L'autonomie politique et organisationnelle de la classse ouvrière sacrifiée
La victime sacrificielle de ces mouvements de classe est, en tout cas, l'autonomie politique et organisationnelle de la classe ouvrière et des travailleurs salariés (publics et privés), y compris ceux masqués sous la forme de la « partita IVA », soumis à l'hégémonie de plusieurs formations bourgeoises. Si la gauche anti-capitaliste veut peser à nouveau, elle doit donc faire sauter ou tout du moins affaiblir les liens qui unissent la classe ouvrière au « bloc des producteurs » berlusconien-leghiste. La gauche doit décoller l'étiquette, que lui a collée la droite, de parti de l'augmentation des impôts et de la permissivité, en mettant au centre de son action la réduction de la pression fiscale (directe et indirecte) pour les travailleurs salariés, et en luttant contre tout type d'irrégularité et d'abus de la part des entreprises, petites et grandes, du travail au noir à l'évasion fiscale.
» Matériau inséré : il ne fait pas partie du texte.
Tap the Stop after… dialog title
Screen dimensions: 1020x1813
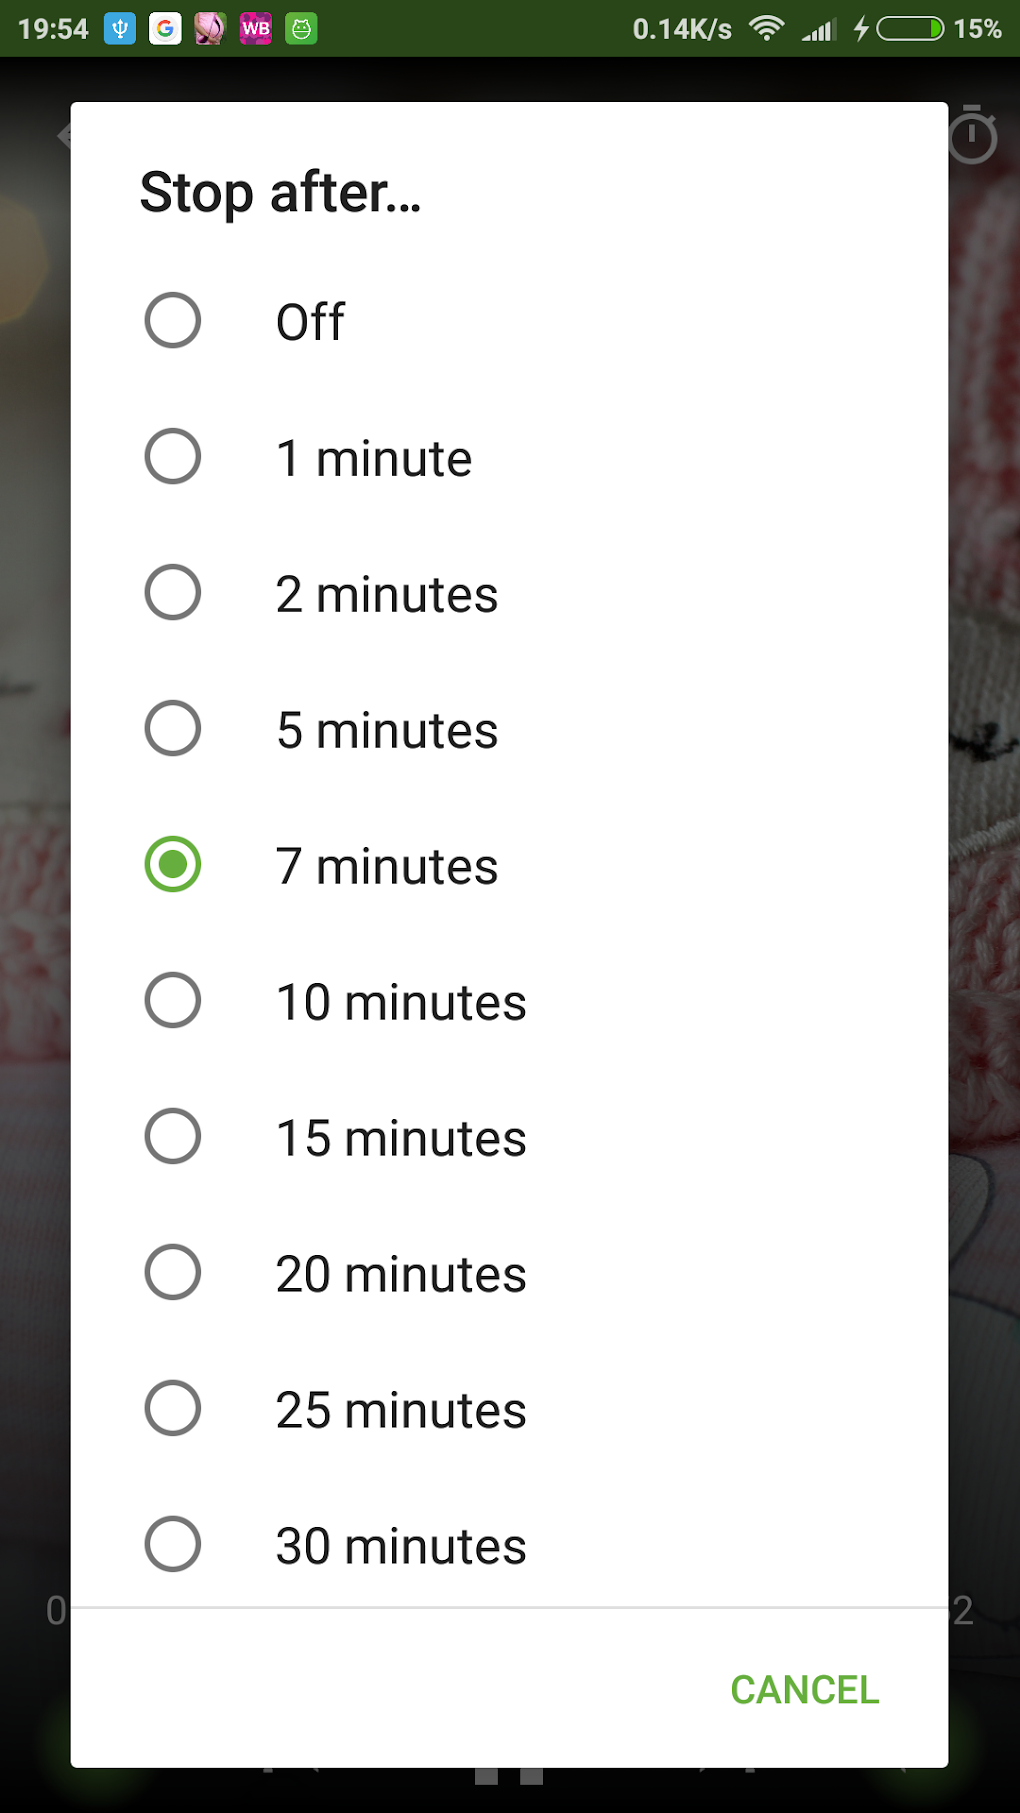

La crise a déjà porté des coups durs, bien que pas décisifs, au bloc social berlusconien. Dans les prochains mois, s'abattra la longue vague de la crise, avec son flot de chômeurs. Ce sera le moment où la gauche et le syndicat, élément fondamental dans ce processus, devront et pourront intervenir. La bataille devra être menée à deux niveaux, simultanément. A l'échelle globale contre le localisme, sur les réponses, en termes de politiques industrielles publiques, à donner à l'inadaptation manifeste de la structure productive italienne. Et à l'échelle régionale, où se dérouleront les prochaines élections et où est en jeu une partie considérable de l'État social, défiant la Lega sur leur propre terrain et en construisant en alternative au « bloc des producteurs » un nouveau bloc social qui recompose les différents segments du travail salarié, y compris celui formellement autonome.